QUOTED PASSAGE:

Then there’s the Jones Act, a 1920s law that protects unionized labor from foreign competitors by prohibiting work in U.S. waters by vessels that either were built outside the U.S. or are not manned by Americans. Because of this act, numerous foreign countries with ships that could assist in cleaning up the Gulf are forbidden from doing so. Although the law allows the Executive Branch to waive the Jones Act — the George W. Bush administration did so after Hurricane Katrina — the Obama administration, beholden to labor unions, has yet to do so, potentially delaying vital cleanup assistance.
Is it any wonder, then, that local communities are increasingly telling the feds to stuff it and let them protect their own property, even when doing so risks jail time for those who defy Uncle Sam?
In Magnolia Springs, Alabama, local volunteer fire chief Jamie Hinton is leading the charge to protect his town’s waters from the approaching oil by deploying nine spud barges flanked by containment boom. Hinton, reports the Christian Science Monitor, “was faced with the possibility of being jailed for violating the federal and state chain of command” at one time but persisted because he loves where he lives. The feds, and even most members of the state government, couldn’t care less about Magnolia Springs; what matters to them is holding onto their power.
Hinton recalled being told by county officials that he “was blowing things out of proportion,” according to the Monitor, which added:
Others told him the government would handle it. He scoffed. He remembered the Exxon Valdez, hurricane Katrina, hurricane Ivan. If anyone was going to save Magnolia Springs, it wouldn’t be the feds, BP, or environmental activists. It would be the thousand-odd people who live here. After all, the locals knew the water — knew every twist and turn of Magnolia River, Fish River, and Weeks Bay. They would handle things the way they always did — together.

Element lookup listing:
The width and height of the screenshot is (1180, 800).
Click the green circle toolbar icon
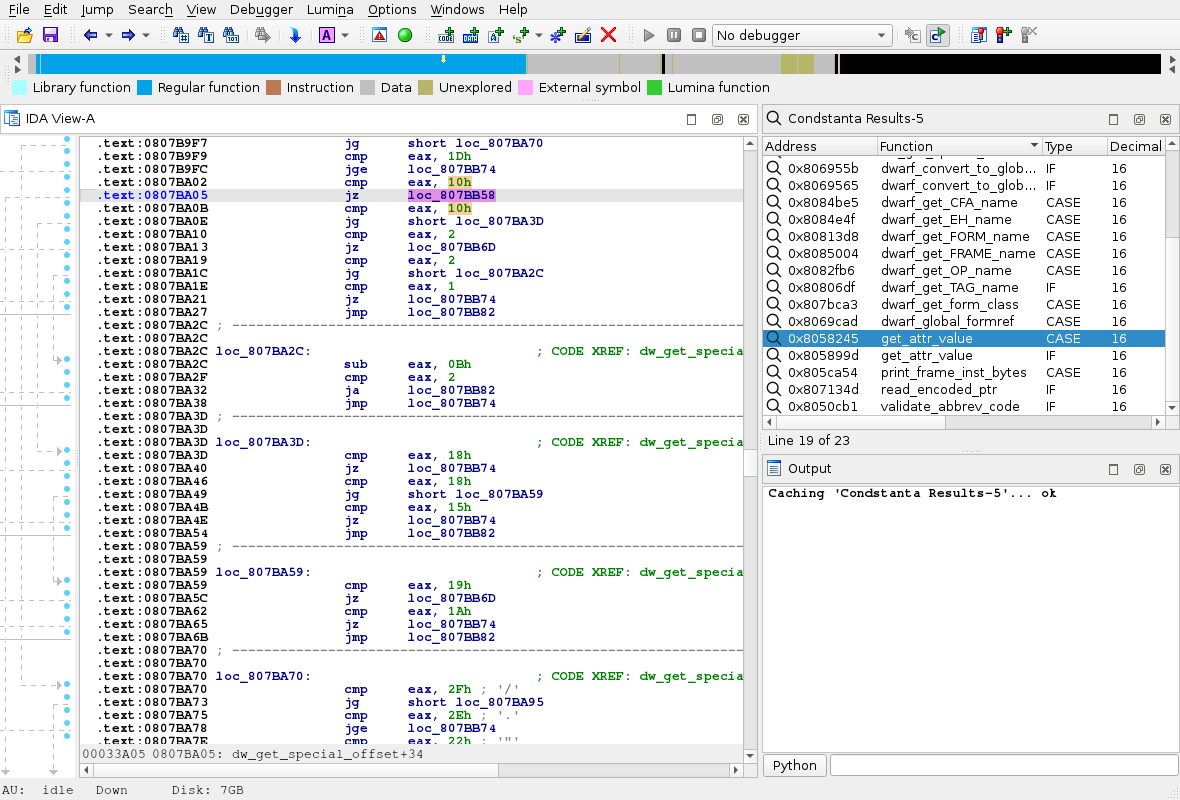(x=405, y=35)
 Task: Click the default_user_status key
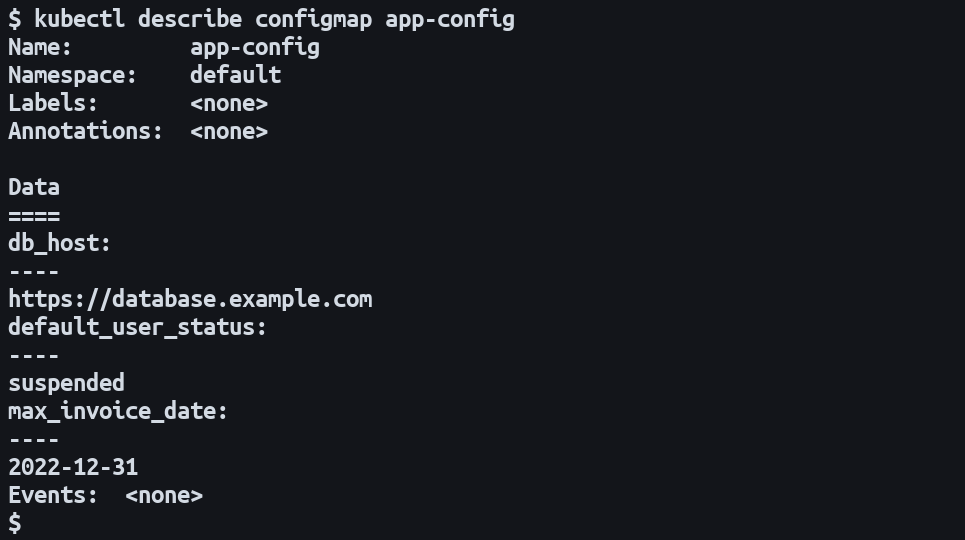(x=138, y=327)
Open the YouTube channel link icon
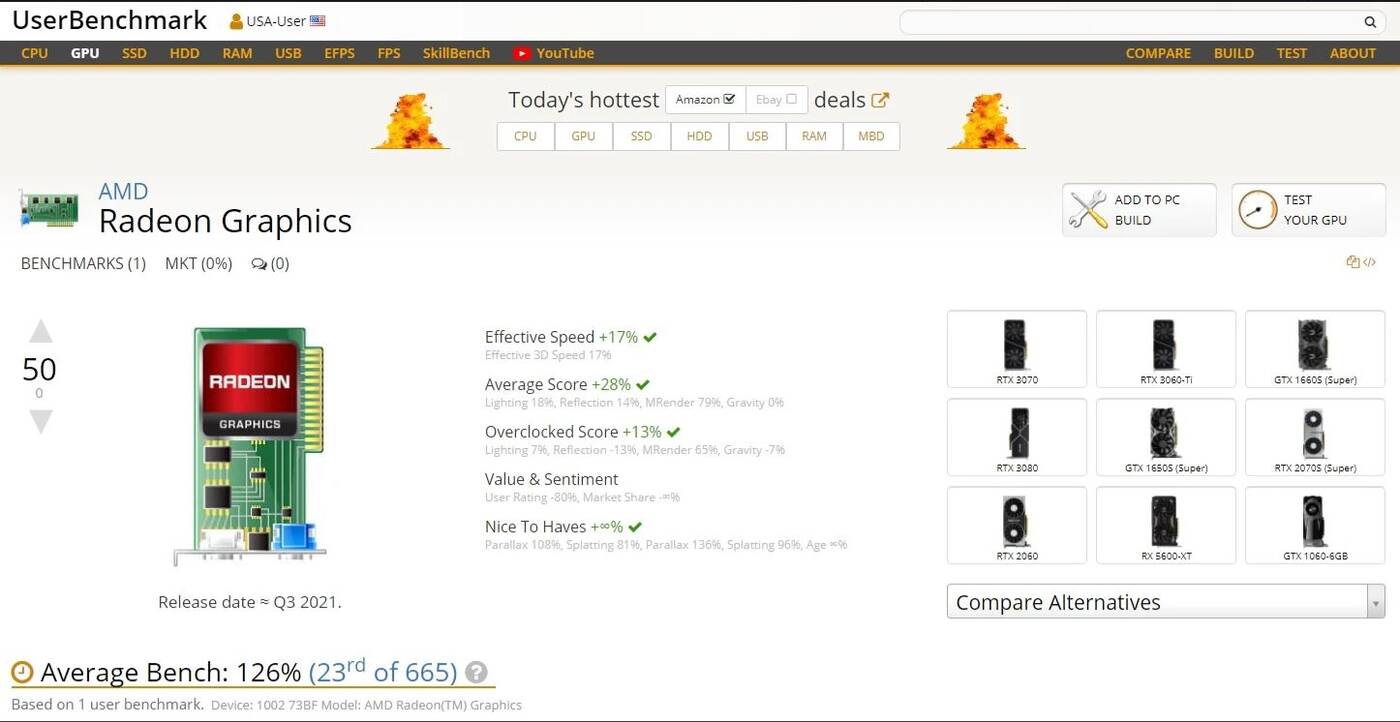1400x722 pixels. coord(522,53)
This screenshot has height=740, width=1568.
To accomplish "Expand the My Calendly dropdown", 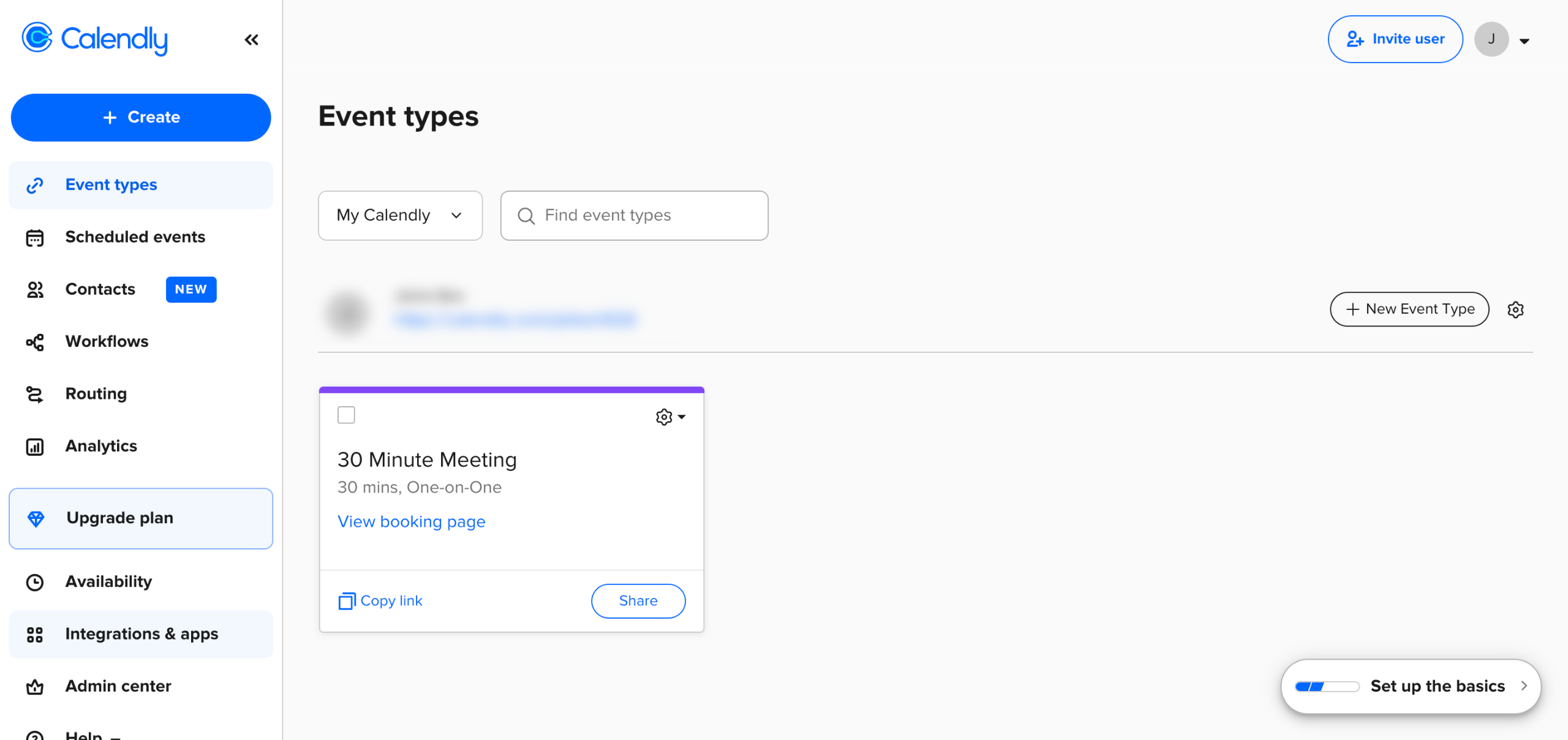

EXERCISE BRIEF: Continue the passage about the Gulf oil cleanup and Magnolia Springs from the point where it stops. The listing plays no part in this.

THE RESULT:
In the end, Hinton’s plan was approved, and perhaps Magnolia Bay will be saved, no thanks to President Obama or anyone else in Washington.
Meanwhile, CNN reports from the Sunshine State: “The Okaloosa County Commission voted unanimously this week to allow their emergency managers to override and overrule federal emergency managers and take on the responsibility of saving the sand and beaches that provide about 50 percent of their economy.” The report continues:
“This is our home, and in my home I have responsibility to take care of what is necessary around my home,” said Okaloosa County chairman Wayne Harris.
“I certainly don’t expect someone from across the U.S. to come and save the day for us,” he said.
But they did wonder if they’d be going to jail for defying the federal government’s cleanup operation.
“We knew that was the possibility,” Harris said.
“In fact the Coast Guard had told us that, ‘Commissioners, if you do that there’s a potential you would go to jail,’ and we said, ‘Well, so be it, but we gotta protect our waterways and our people,’” he said.
Naturally, Admiral Thad Allen, the national incident commander for the Coast Guard, disagreed that it was a local issue, saying that “there is an overriding federal interest in those waterways, and the safety of those waterways is the responsibility of the Coast Guard.” Given the bang-up job the Coast Guard is doing in protecting the waterways of Louisiana, Texas, Alabama, and other Gulf states, it’s no wonder the county commissioners took little comfort in Allen’s assertion of authority. In the end, the Coast Guard gave them the go-ahead to defend their own property.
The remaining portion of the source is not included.